▶ **TEXT SHOWN**:
* * * *

IN ORDER to trace the operation of a double awareness in Browning's poetry, allowance must at the outset be made for three complicating factors which do not occur in a parallel study of Tennyson. Browning was a much more original artist than the laureate. Whereas Tennyson was content to locate his themes in a familar context, whether literary or relating to comtemporary life, and generally speaking, to present this material in converntional forms, Browning naturally inclined to recondite subject-matter and to experimental methods.
Secondly, Tennyson's habit of mind was introspective, with the result, as we have seen, that the matrices of interest in his poetry are comparatively few and easy to identify. Browning, on the other hand, combined with greater intellectual self-confidence a multiple curiosity about man's external relationships. Tennyson could never have written as Browning did in the Epilogue to "Pacchiarotto, with Other Poems": "Man's thoughts and loves and hates!/ Earth is my vineyard." Finally, where Tennyson was diffident about private convictions and careful to express them in as uncontroversial a way as possible, Browning, out of enthusiasm for his own highly individualistic beliefs, was unwilling to make concessions to the aptitudes and predilections of his readers. [71/72]
Browning's most characteristic ideas are traceable to certain psychological assumptions adumbrated in the three substantial poems with which he inaugurated his career. These are: "Pauline" (1833), "Paracelsus" (1835), and "Sordello" (1840; although not published until three years after "Strafford," "Sordello" was begun on the completion of Pauline in 1833.) These works are in a sense variations on a single theme: the evolution of the creative impulse in artists beset by uncertainty as to the genuineness of their inspiration and the best uses that can be made of their talents. In "Pauline" these problems are formulated in terms of a conflict between reason and instinct. The poem introduces a youthful poet restive under the yoke of received opinion:
How should this earth's life prove my only sphere?
Can I so narrow sense but that in life
Soul still exceeds it?
In their elements
My love outsoars my reason...
To the voice of common sense, recommending subordination of this idealizing tendency to the way of the world, the speaker protests:
There's some vile juggle with my reason here;
I feel I but explain to my own loss
These impulses: they live no less the same.
Liberty! What though I despair? my blood
Rose never at a slave's name proud as now.
0 sympathies, obscured by sophistries!-
Why else have I sought refuge in myself,
But from the woes I saw and could not stay?

* * * *

▶ **DATA SHOWN**:
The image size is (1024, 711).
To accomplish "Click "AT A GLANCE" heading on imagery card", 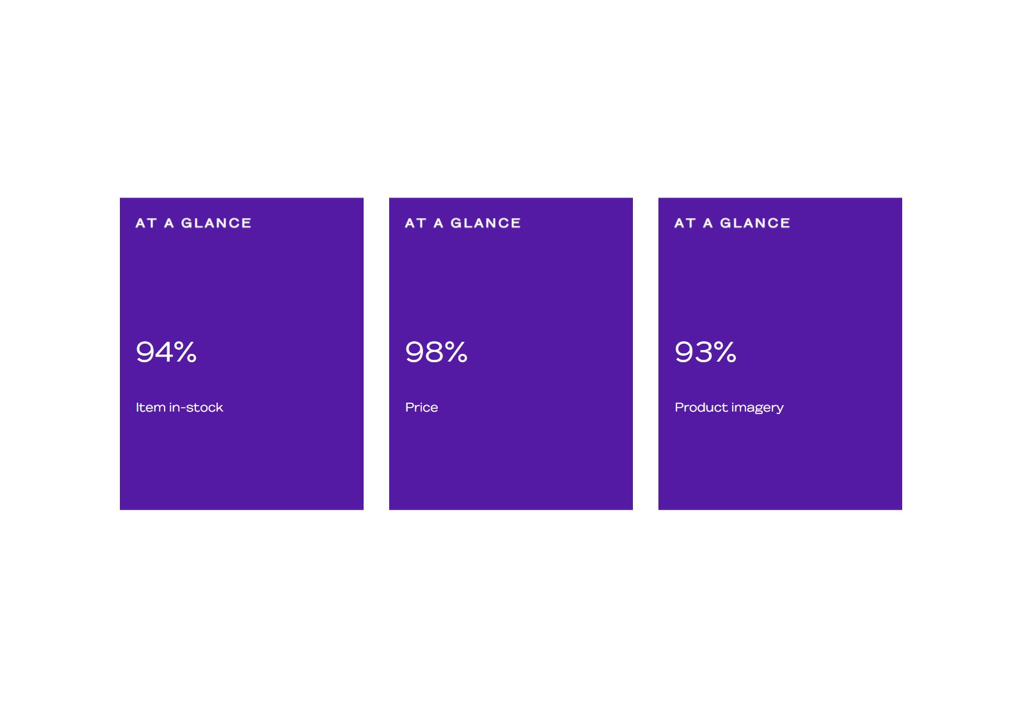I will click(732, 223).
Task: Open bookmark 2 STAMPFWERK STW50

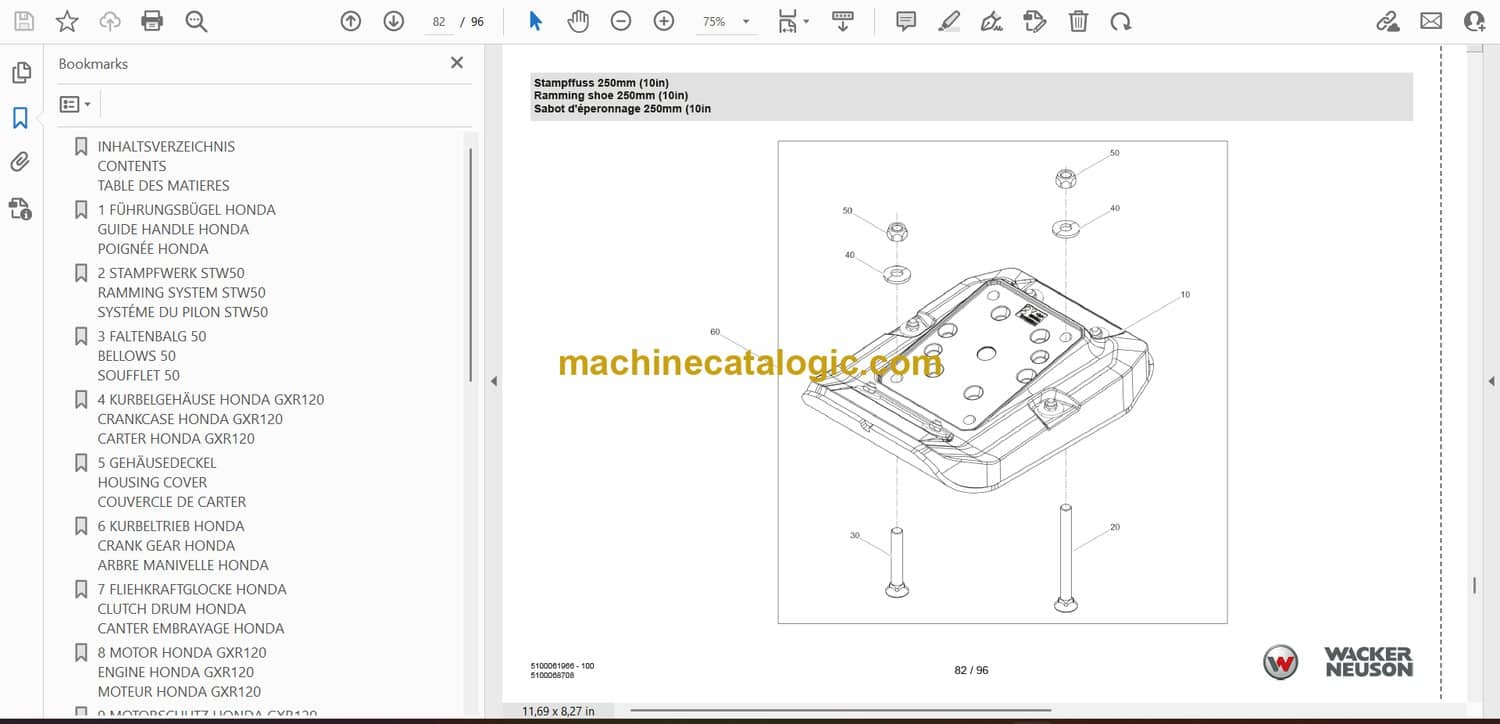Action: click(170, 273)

* * * *

Please carry on the essay on Browning's poetry from its last line. The data has no connection to the essay on Browning's poetry.

▶ **FINAL ANSWER**:
As a romantic assertion of the reality of the human emotions, in opposition to the delusory processes of ratiocination, "Pauline" establishes a point of view which dominates all Browning's subsequent thinking. It should be noted, furthermore, that the poet founds his faith in man's instinctual nature on private insights unsusceptible of demonstration by rational means. So, for example, he maintains that the appeal [72/73]of Christianity derives from the baffling challenge which Christ offers to philosophic inquiry:
Is it not in my nature to adore,
And e'en for all my reason do I not
Feel him, and thank him, and pray to bim-now?
Can I forego the trust that he loves me?
Do I not feel a love which only ONE . . .
0 thou pale form, so dimly seen, deep-eye!
I have denied thee calmly-do I not
Pant when I read of thy consummate power,
And burn to see thy calm pure truths out-flash
The brightest gleams of earth's philosophy?
"Pauline" contains two additional passages in which the poet calls on his experience of the arts to prove the validity of intuitional experience. The first of these is the well-known evocation of a painting of Andromeda. The second, deriving from music, is still more explicit. The speaker addresses his imagined mistress as follows:
Be still to me
A help to music's mystery which mind fails
To fathom, its solution, no mere clue!
0 reason's pedantry, life's rule prescribed!
The poet's decision, taken immediately hereafter, to shake off self-consciousness is dictated not so much by social awareness as by an intimation of nobler heights of imaginative being than he has yet attained:
I'll look within no more,
I have too trusted my own lawless wants,
Too trusted my vain self, vague intuition-
Draining soul's wine alone in the still night. . .
Once let the artist turn altruist, however, and the question then becomes how he can best exert influence on the minds of others. In his poem devoted to the pseudo-legendary figure of Paracelsus, Browning first attacks the problem of communication, while still insisting on the primacy of the intuitions [73/74] over the rational intellect. "Paracelsus" is a study of intellectual pride and its humbling. The philosopher, conscious of his mission to arouse society with "new revealings," places entire confidence in his individual powers, and thereby repudiates both the guidance of tradition and the support of love, as personified by Festus and Michal. Festus repeatedly warns him of the danger of trying to do without human sympathy: "How can that course be safe which from the first/ Produces carelessness to human love?"; and again: "But do not cut yourself from human weal!" Paracelsus, however, sets off alone on his wanderings, strong in the conviction that he is sufficient unto himself and that ultimate truth has its seat in the depths of his inner consciousness.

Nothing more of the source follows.